DNA nanotechnology holds great promise for creating mechanically dynamic and functional nanomachines with potential applications in drug delivery, sensing, soft robotics, and manufacturing. We have recently embarked on a new project on the design of DNA-based nanostructures capable of actuated mechanical motion, in collaboration with Dr. Carlos Castro. Our lab is developing software tools that will allow researchers to build 3D atomistic models of DNA-origami structure designs. We are also developing simulation tools to study the molecular-scale dynamics of these DNA nanostructures, which will then be used for optimizing the design parameters. Last but not least, we are developing mesoscopic and statistical-mechanical models to investigate the long-time dynamics of these structures including self-assembly and actuation (Fig. 10).

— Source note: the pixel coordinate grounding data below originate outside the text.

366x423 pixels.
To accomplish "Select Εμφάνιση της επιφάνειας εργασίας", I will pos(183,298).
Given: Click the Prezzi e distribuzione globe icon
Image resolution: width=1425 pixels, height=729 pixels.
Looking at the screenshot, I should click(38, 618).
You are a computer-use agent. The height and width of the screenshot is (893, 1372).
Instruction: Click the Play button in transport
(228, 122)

One of our first projects was on investigating the conformational dynamics of mechanically-compliant devices using coarse-grained molecular dynamics simulations. In particular, we studied a set of tunable DNA-origami hinges designed and synthesized by the Carlos lab, whereby the angle subtended by the hinge arms can be tuned by varying the length of the single-stranded DNA connections. Our results showed that oxDNA--a recently developed coarse-grained model of DNA--could accurately reproduce the experimentally measured equilibrium angles between hinge arms, and their fluctuations, for a range of hinge designs (Fig. 11).

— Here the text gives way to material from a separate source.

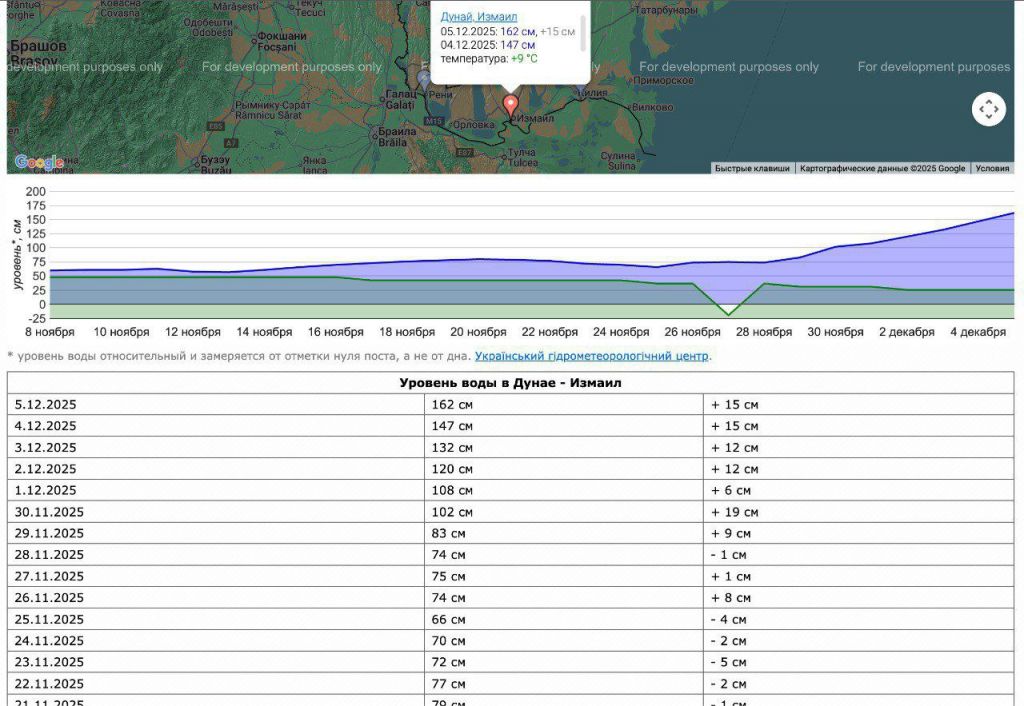Screen dimensions: 1024x706
Task: Click the Брашов city label on map
Action: (38, 47)
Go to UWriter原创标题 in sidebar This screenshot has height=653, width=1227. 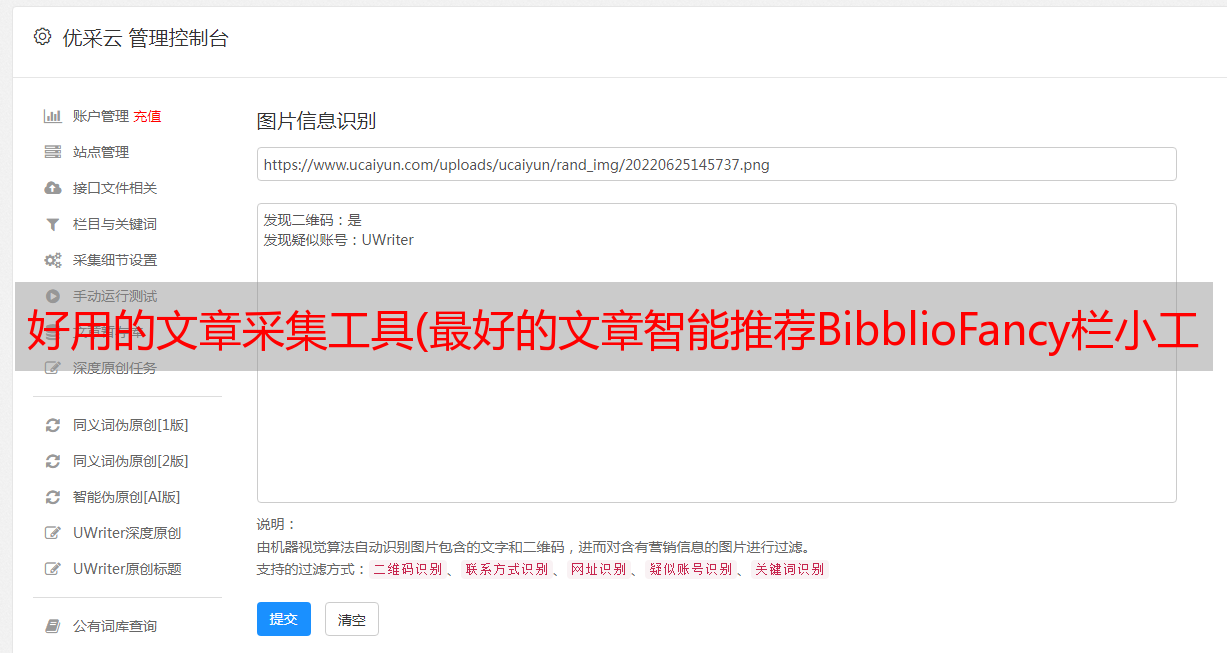[127, 569]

The simulations also revealed important insights into various properties of the hinges that are challenging to obtain experimentally, such as the local stability of their hybridized portions, conformations of their single- and double-stranded components, their global or principal motions, and differences in their bending mechanisms with respect to design parameters. We also introduced a novel approach for rapidly predicting the equilibrium angles of the hinges based on individual force-deformation characteristics of their components, namely the single-stranded springs and the double-stranded bare hinge (Fig. 12).